Estabeleceu-se um conflito interminável entre governos progressistas que tornavam governáveis os capitalismos locais e direitas selvagens ansiosas por realizar grandes roubos e esmagar os pobres. O progressismo, confrontado politicamente com essa direita qualificada de "irresponsável", cujos fundamentos econômicos respeitava, chantageava aqueles na esquerda que criticavam sua submissão às regras do jogo do capitalismo utilizando o papão reacionário ("nós ou a besta"), acusando-os de fazerem o jogo da direita. Na realidade, o progressismo é um grande jogo favorável ao sistema e em última análise à direita, sempre em condições de retornar ao governo graças à moderação, à "astúcia" aparentemente estúpida dos progressistas que, por vezes, conseguem cooptar esquerdas claudicantes cuja obsessão em "não fazer o jogo da direita" (e simultaneamente integrar-se no sistema) é completamente funcional à reprodução do país burguês e, em consequência, a essa detestável direita.

Agora, o jogo começa a esgotar-se. Os progressismos governantes, com diferentes ritmos e variados discursos, acossados pelo arrefecimento econômico global e pelo crescente intervencionismo dos Estados Unidos, vão perdendo espaço político.

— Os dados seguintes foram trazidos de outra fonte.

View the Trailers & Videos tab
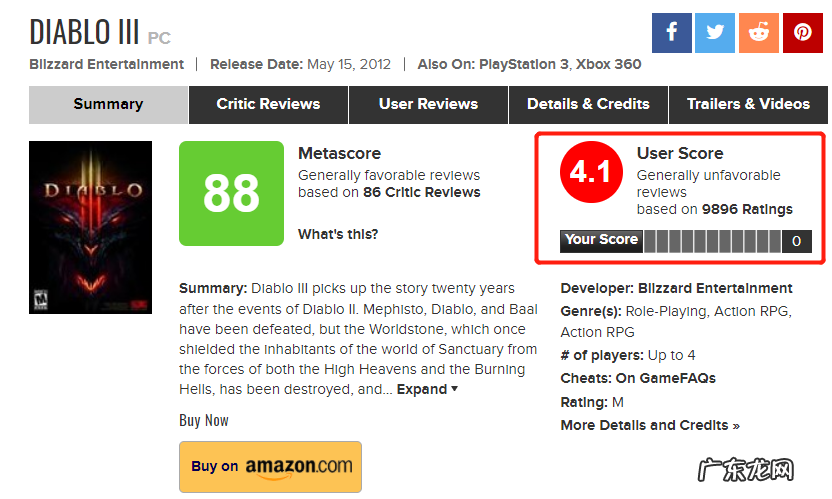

Em vários casos, suas dificuldades fiscais pressionam-nos a ajustar despesas públicas (e de modo algum a reduzir os superlucros dos grupos econômicos mais concentrados), a aceitar as devastações da megamineração ou a adotar medidas que facilitam a concentração de rendimentos. No Brasil, o segundo governo Dilma colocou um neoliberal puro e duro no comando da política econômica, encurralado por uma direita ascendente, uma economia oscilando entre o estancamento e a recessão e uma intervenção norte-americana cada vez mais ativa. No Uruguai, o novo governo de Tabaré Vazquez mostra um rosto claramente conservador e no Chile a presidência Bachelet não precisa correr demasiado à direita; depois da sua rosada demagogia eleitoral afirma-se como continuidade do governo anterior e, em consequência, passada a confusão inicial, herdará também a hostilidade de importantes faixas de esquerda e dos movimentos sociais.

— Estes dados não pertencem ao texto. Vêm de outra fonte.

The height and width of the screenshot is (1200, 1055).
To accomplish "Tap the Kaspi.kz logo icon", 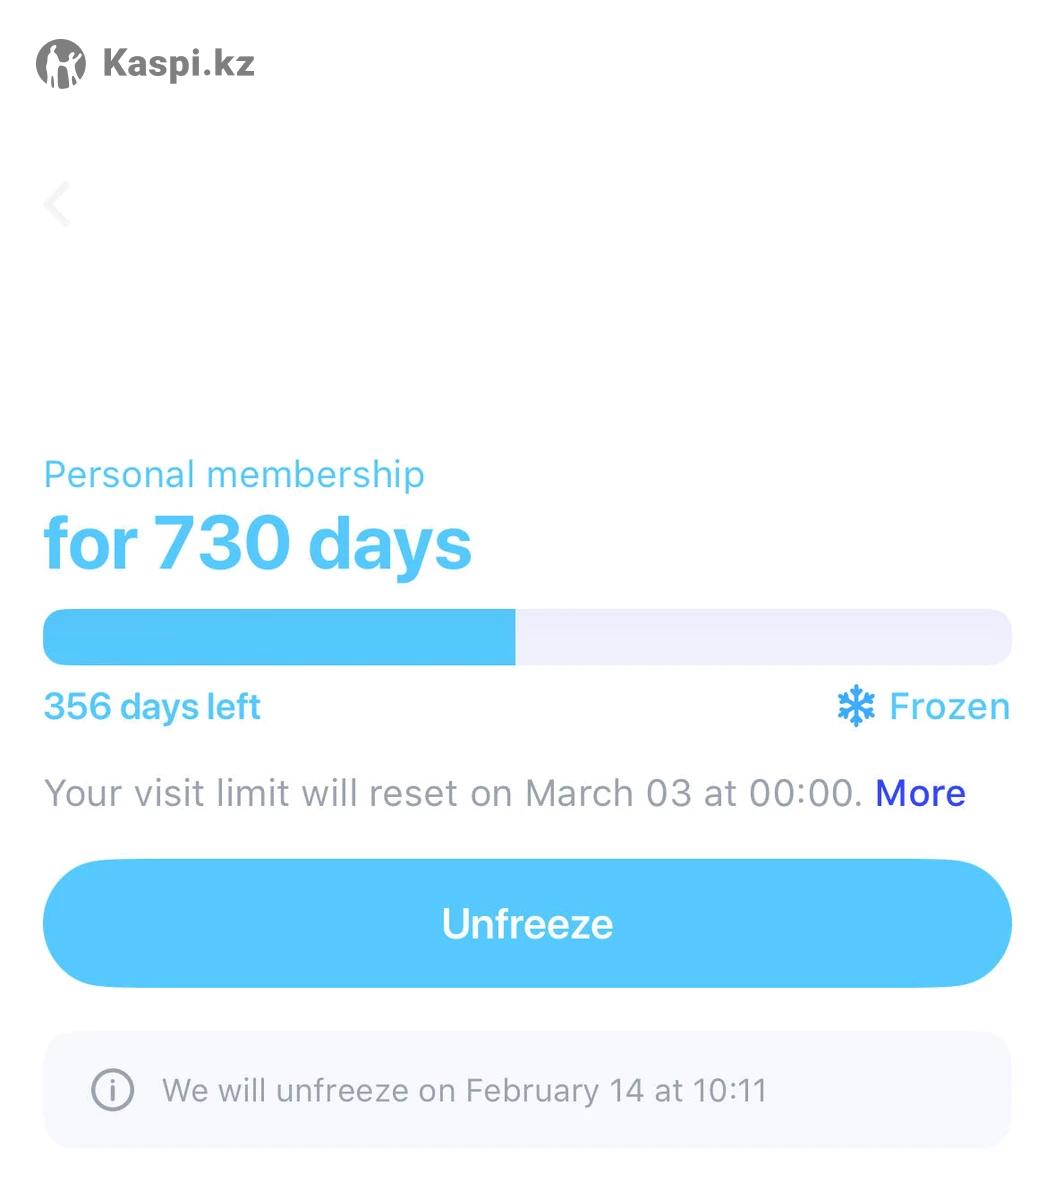I will pos(61,64).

Na Argentina, o núcleo duro agromineral exportador-financeiro e os grupos industriais exportadores mais concentrados estão mais prósperos do que nunca, enquanto a ingerência norte-americana amplia-se conduzindo o jogo de títeres políticos rumo a uma ruptura ultradireitista. Na Venezuela, a eterna transição rumo a um socialismo que nunca acaba de chegar não conseguiu superar o capitalismo, ainda que torne caótico o seu funcionamento, forjando desse modo o cenário de uma grande tragédia. Por enquanto, só a Bolívia parece salvar-se da avalanche, afirmando-se na maior mutação social da sua história moderna sem superar o âmbito do subdesenvolvimento capitalista, mas recompondo-o integrando as massas submersas, multiplicando por mil o que havia feito o peronismo na Argentina entre 1945 e 1955 (de qualquer forma, isso não a liberta da mudança de contexto regional-global).

Na América Latina, assistimos a um processo de crise muito profundo onde convergem progressismos declinantes com neoliberalismo integralmente degradados, como na Colômbia ou no México, conformando um panorama comum de perda de legitimidade do poder político, avanços de grupos econômicos saqueadores e ativismo imperialista cada vez mais forte.

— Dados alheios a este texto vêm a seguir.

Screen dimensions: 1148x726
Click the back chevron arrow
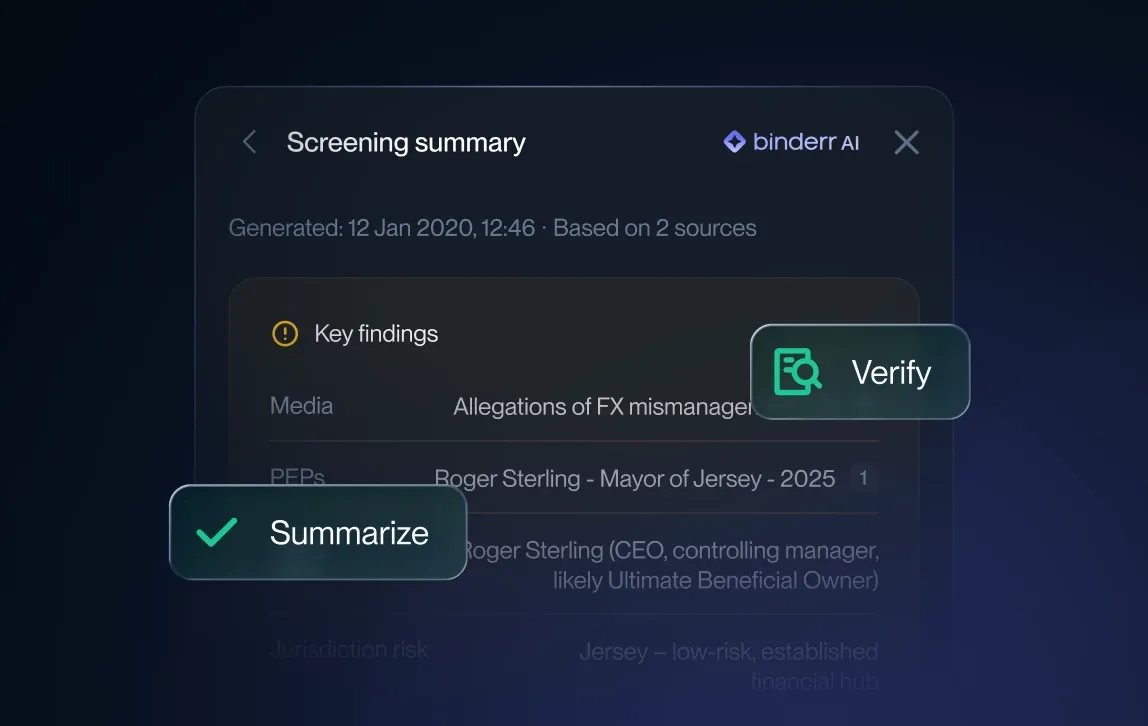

A esse panorama sombrio, é necessário incorporar elementos que dão esperança, sem os quais não poderíamos começar a entender o que está a ocorrer. Por debaixo dos truques políticos, dos negócios rápidos e das histerias fascistas, aparecem os protestos populares multitudinários, a persistência de esquerdas não cooptadas pelo sistema (para além dos seus perfis mais ou menos moderados ou radicais), a presença de insurgências incipientes ou poderosas (como na Colômbia).

Nem os cantos de sereia progressistas, nem a repressão neoliberal puderam fazer desaparecer ou marginalizar completamente esses fantasmas. Realidade latino-americana que preocupa os estrategas do Império, que temem o que consideram como sua inevitável arremetida contra a região possa desencadear o inferno da insurgência continental. Nesse caso, o paraíso dos grandes negócios poderia converter-se num grande atoleiro onde afundaria o conjunto do sistema.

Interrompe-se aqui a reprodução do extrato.